This is to a degree what all of us humans of good will face right now. The fanatical right wing of our country would delight in seeing millions of men, women, and children dead. And not merely brown and black people, but anyone who stands up to them. (See: Renee Good and “fucking bitch.”)
Which is why, like MLK and the Civil Rights Movement, our power is not in starting a civil war, but in revealing the depravity of MAGA and thereby getting a large majority on our side. Which ICE thugs are certainly helping us with at this time. The history of revolutions and overthrow of tyranny demonstrate that creating that overwhelming majority is a key factor in toppling evil.
Nonviolence is power, but it is the right and good use of power. Constructively it can save the white man as well as the Negro. Racial segregation is buttressed by such irrational fears as loss of preferred economic privilege, altered social status, intermarriage and adjustment to new situations.
He then discusses the antisocial ways people are stirred up to address the fears in non-constructive ways.
But how futile are all these remedies! Instead of eliminating fear, they instill deeper and more pathological fears.
And this:
A guilt-ridden white minority fears that if the Negro attains power, he will without restraint or pity act to revenge the accumulated injustices and brutality of the years.
Does that sound familiar now? It sure does. And, I think MLK is right that non-violence is the most effective way to prove those fears to be mere paranoia.
There is also the central issue that we cannot kill our way out of hate and racism.
Are we seeking power for power’s sake? Or are we seeking to make the world and our nation better places to live. If we seek the latter, violence can never provide the answer. The ultimate weakness of violence is that it is a descending spiral, begetting the very thing it seeks to destroy. Instead of diminishing evil, it multiplies it. Through violence you may murder the liar, but you cannot murder the lie, nor establish the truth. Through violence you may murder the hater, but you do not murder hate. In fact, violence only increases hate. So it goes. Returning violence for violence multiplies violence, adding deeper darkness to a night already devoid of stars. Darkness cannot drive out darkness: only light can do that. Hate cannot drive out hate: only love can do that.
Yep, that quote is often used, sometimes out of context. But it is still in many ways the core of the book and MLK’s prescription for action.
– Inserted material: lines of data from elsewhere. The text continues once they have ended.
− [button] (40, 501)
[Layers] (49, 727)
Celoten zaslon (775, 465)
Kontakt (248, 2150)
My favorite part of the idea is the truth that you cannot kill a lie by killing the liar. This is actually the big problem with the whole White Christian Nationalist project: it seeks to eliminate all those who have different points of view - and indeed all those brown skinned “contaminants” to our supposed national blood. But no amount of violence against “the other” will make a utopia.
The chapter on racism and the white backlash - the “whitelash” - is excellent, and unfortunately prescient about the white response to the Obama presidency - the whitelash embodied by Trump. The opening is outstanding.
It is time for all of us to tell each other the truth about who and what have brought the Negro to the condition of deprivation against which he struggles today. In human relations the truth is hard to come by, because most groups are deceived about themselves. Rationalization and the incessant search for scapegoats are the psychological cataracts that blind us to our individual and collective sins. But the day has passed for bland euphemisms. He who lives with untruth lives in spiritual slavery. Freedom is still the bonus we receive for knowing truth. “Ye shall know the truth and the truth shall set you free.”
He goes on:
It would be neither true nor honest to say that the Negro’s status is what it is because he is innately inferior or because he is basically lazy and listless or because he has not sought to lift himself by his own bootstraps. To find the origins of the Negro problem we must turn to the white man’s problem.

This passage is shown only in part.